Nur ca. 20 % der Prozessschutzfläche der Naturschutzleitlinie werden nach gegenwärtiger Einschätzung (die Auswahl läuft derzeit noch) auf Kernflächen unter 5 ha Größe verteilt sein. 80 % erfüllen somit selbst die Forderung zur Mindestflächengröße von Altholzinseln. 73 %, wenn man den Nationalpark in der Flächenbilanz nicht berücksichtigt. Nur 1,5 % der Fläche der Kernflächen verteilt sich auf unter 1 ha große Waldbestandsteile. Meist sind dies nur kleinflächig vorhandene Sonderstrukturen oder standorte. Der Flächenmix stimmt also.
Panek kritisiert zudem das Habitatbaumkonzept Hessens mit drei Habitatbäumen pro Hektar. Auch hier gilt: Diese drei Bäume je Hektar sind ein Ausdruck der Abwägung aller Ziele, die im Staatswald verfolgt werden. Der Grenznutzen ist nach Auffassung der Verfasser bei den ersten drei Bäumen am höchsten.
Auch lassen sich notwendige Habitatbaumzahlen wissenschaftlich nicht herleiten. Für Natura-2000-Gebiete fordern die Bewertungsmaßstäbe für gute Erhaltungszustände beispielsweise durchschnittlich drei Habitatbäume/ha. Letztlich ist aber die Durchschnittszahl nicht entscheidend. Entscheidend sind die Bestandsstrukturen vor Ort und der Mix mit anderen Instrumenten des Naturschutzes im Wald. In einem Bundesland wie Hessen, das überdurchschnittlich viele Laubholz- und vor allen Dingen alte Laubholzbestände hat, sind durchschnittlich drei Habitatbäume in den über 100-jährigen Laubholzbeständen eine wesentlich höhere absolute Zahl als in Bundesländern, die deutlich stärker vom Nadelholz geprägt sind. Außerdem ist die Habitatbaumzahl auch im Zusammenhang mit den Kernflächen Naturschutz zu sehen. Dort stehen flächig Hunderttausende von vorhandenen oder sich entwickelnden Habitatbäumen. Auf fast der Hälfte der Kernflächen werden über 140-jährige Waldbestände stocken.

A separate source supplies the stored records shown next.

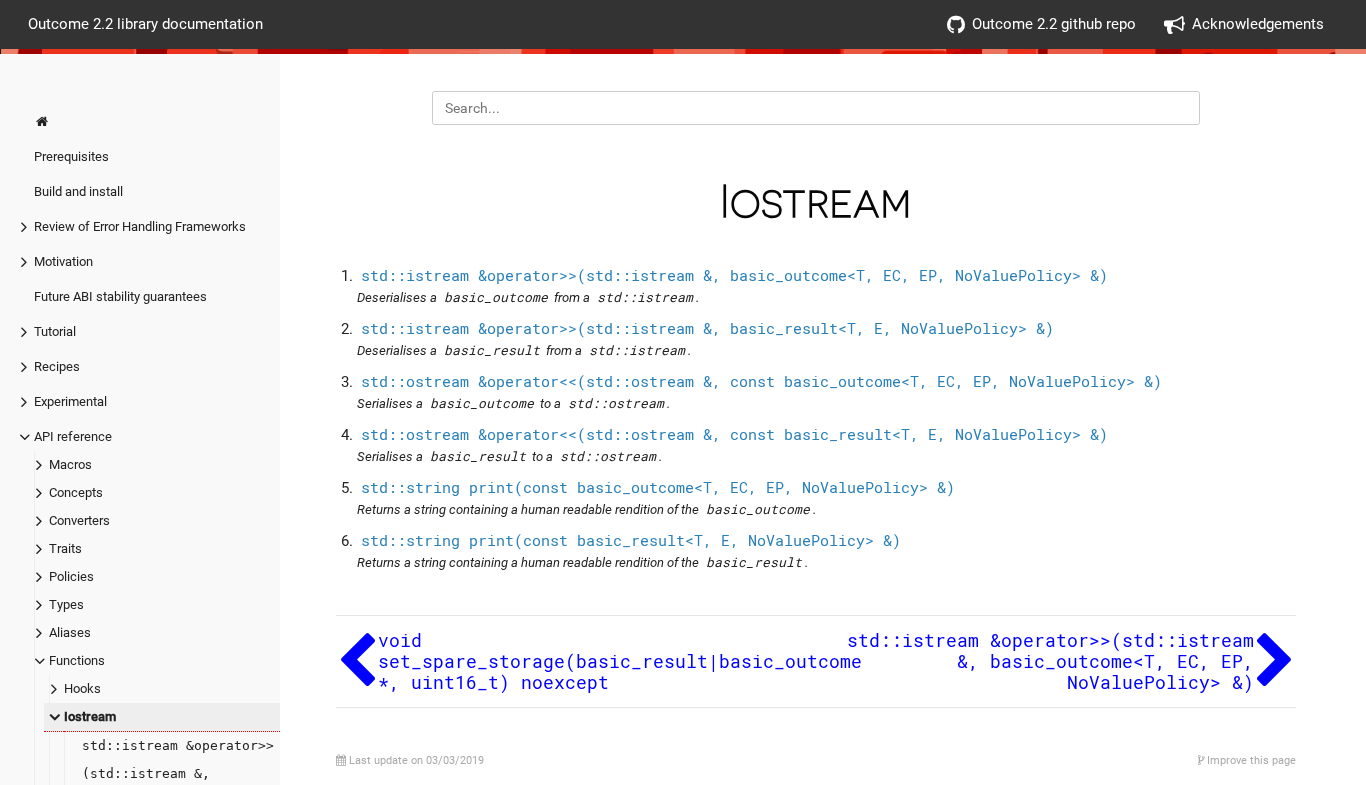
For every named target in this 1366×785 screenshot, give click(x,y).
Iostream (90, 716)
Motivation (63, 261)
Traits (65, 548)
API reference (73, 436)
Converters (79, 520)
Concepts (76, 492)
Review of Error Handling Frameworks (140, 226)
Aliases (70, 632)
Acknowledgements (1258, 24)
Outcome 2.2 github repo (1054, 24)
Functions (77, 660)
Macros (70, 464)
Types (66, 604)
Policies (71, 576)
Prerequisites (71, 156)
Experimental (70, 401)
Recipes (57, 366)
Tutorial (55, 331)
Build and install (78, 191)
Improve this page (1250, 760)
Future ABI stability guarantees (120, 296)
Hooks (82, 688)
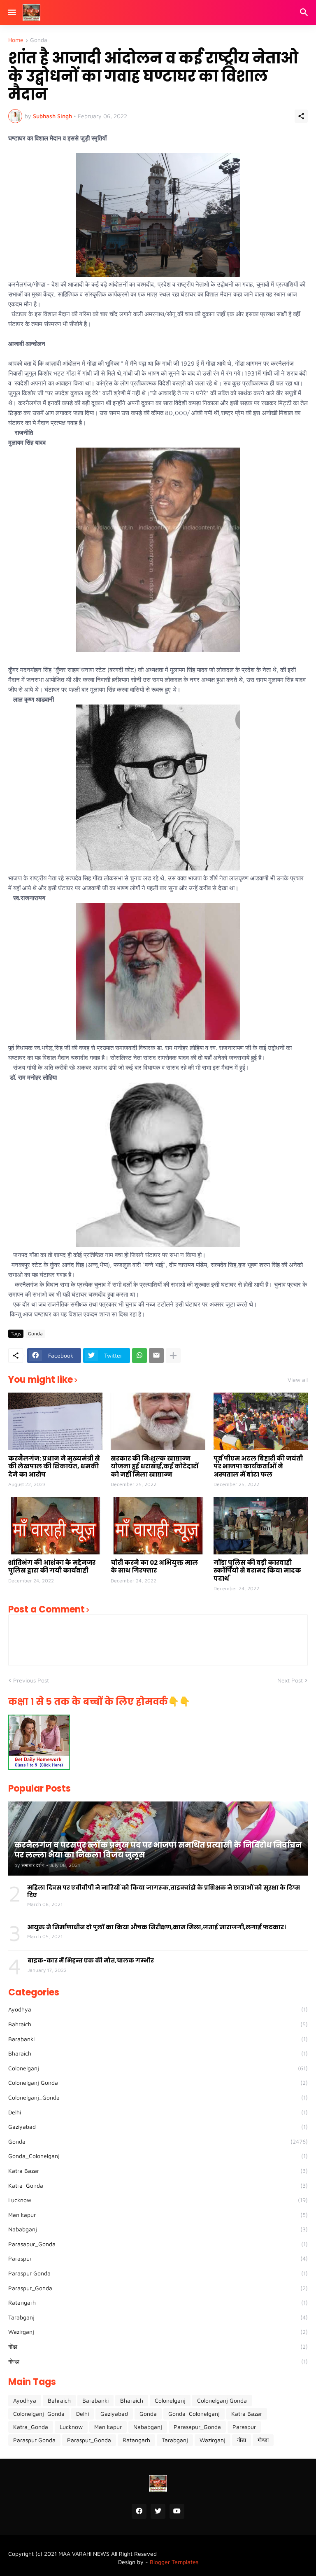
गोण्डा (158, 2361)
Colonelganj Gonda (158, 2082)
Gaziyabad (158, 2126)
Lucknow (158, 2199)
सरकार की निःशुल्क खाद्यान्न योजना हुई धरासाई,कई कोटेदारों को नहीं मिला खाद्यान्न (154, 1466)
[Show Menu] (11, 12)
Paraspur (158, 2258)
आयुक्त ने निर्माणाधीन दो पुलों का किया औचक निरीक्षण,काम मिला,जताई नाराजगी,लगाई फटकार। (156, 1927)
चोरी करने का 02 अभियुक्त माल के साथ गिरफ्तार (154, 1567)
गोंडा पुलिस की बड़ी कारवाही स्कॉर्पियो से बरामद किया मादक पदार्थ (257, 1571)
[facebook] (139, 2511)
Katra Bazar (158, 2170)
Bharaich (158, 2053)
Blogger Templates (174, 2561)
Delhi (158, 2112)
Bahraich (158, 2024)
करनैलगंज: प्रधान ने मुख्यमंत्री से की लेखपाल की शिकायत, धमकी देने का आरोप (54, 1466)
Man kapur (158, 2214)
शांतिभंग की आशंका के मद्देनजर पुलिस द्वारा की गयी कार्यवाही (51, 1567)
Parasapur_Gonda (158, 2243)
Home (15, 40)
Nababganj (158, 2229)
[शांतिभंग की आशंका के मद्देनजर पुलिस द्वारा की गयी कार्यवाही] (55, 1525)
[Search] (305, 12)
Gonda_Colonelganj (158, 2155)
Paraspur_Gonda (158, 2287)
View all (298, 1380)
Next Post (290, 1680)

Es ist aber insgesamt darauf hinzuweisen, dass der Buchenwald in Hessen auch dann auf großer Fläche und mit hohen Vorräten bestehen würde, wenn es keine Naturschutzkonzepte gäbe. Die Vorräte im hessischen Wald und auch in der Buche sind insgesamt und pro Hektar gemäß Bundeswaldinventur 2002 und Inventurstudie 2008 so hoch wie nie zuvor und die Buchenwaldfläche steigt stetig. Hessen liegt damit an der Spitze in Deutschland und Deutschland an der Spitze in Europa. In keinem anderen europäischen Land gibt es insgesamt höhere Holzvorräte. Deutschland wird auch beim Vorrat pro Hektar Waldfläche nur von der Schweiz und Österreich, beide mit wesentlich höheren Anteilen an Nadelwald, übertroffen.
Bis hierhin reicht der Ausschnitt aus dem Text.